Posted by Alan Scherstuhl on Thu, Aug 27, 2009 at 6:00 AM

Each Thursday, your Crap Archivist brings you the finest in forgotten and bewildering crap culled from basements, thrift stores, estate sales and flea markets. I do this for one reason: Knowledge is power.

babyhotdogcover.jpg


20 of My Favorite Baby Photos

Author: Constance Bannister, "World Famous Baby Photographer," and Lover's Lane All Meat Weiners

Date: 1953
Discovered at: Antique mall
The Cover Promises: Babies! Weiners! The two great tastes that, uh, not so much!

Representative Quotes:
"The photographs in this booklet are among Miss Bannister's favorites. We hope they will give you a chuckle and help brighten your days." (page 1)

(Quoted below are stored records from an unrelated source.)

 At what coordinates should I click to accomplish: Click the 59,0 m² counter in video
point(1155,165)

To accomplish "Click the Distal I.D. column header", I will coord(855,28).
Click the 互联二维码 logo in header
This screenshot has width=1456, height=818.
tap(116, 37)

"Sausage stretches the food budget." (page 2)

"Sausage is a highly nutritious food." (page 3)


Steak and eggs. Tax and spend. "Yankees" and "suck." The history of twentieth-century marketing is the history of pairing words up with such precision that their corresponding ideas lock into something grander than either alone -- preferably something that moves your product. Think chocolate and peanut-butter, and you think Reese's.

It's understandable, then, that the good folks at the Lover's Lane All Meat Weiners would want in on this action. But what to pair their weiners with? Popcorn had claimed "movies," and apple-pie had a monopoly on mom, so they had little choice but the one remaining ideal beloved by the vast majority of Americans: babies.

Yes, babies and weiners. One's made of lips and assholes, and the other is what you get when a casing machine and some by-products love each other very much! One plumps fleshily up against a delicate membrane, and the other might have cheese baked right inside!

Today, just tagging a blog post with "babies and weiners" is enough to get us investigated. In innocent 1953, though, this inspiration might have had some potential. Lovers Lane contracted Constance Bannister, a photographer with several best-selling baby books to her name. Together they whipped up 20 of My Favorite Baby Photos, a curious freebie pamphlet offering adorable babies in unguarded moments, wacky, adult-oriented captions, and -- well, it's best you see for yourself.

babyhotdogtakeyouhome.jpg

Right there, at the bottom of the page: ad copy that reads "Budget Low? Try Sausage."

There might be some sense to this. Let's say you enjoy the idea of a drunken, lecherous newborn, like the one above. And let's further suppose that your budget is tight. Is it too much to expect that the next time you go home with a baby you met in a bar you might also treat yourself to a tasty, affordable sausage?

Especially when the babies clearly crave sausage, too!

babyhotdogsomethingterrific.jpg

Maybe I'm making too much of this. Maybe, sometimes, a weiner-selling baby's fake-sausage cigar is just a cigar.

babyhotdogbabycigar.jpg
​But can we all agree that no baby photo should ever be placed so close to an all-capped "SKINLESS"?

Shocking Detail:

20 of My Favorite Baby Photos goes on like that, trying, in its confused, creepy way, to forever link in your mind the ideas baby and sausage.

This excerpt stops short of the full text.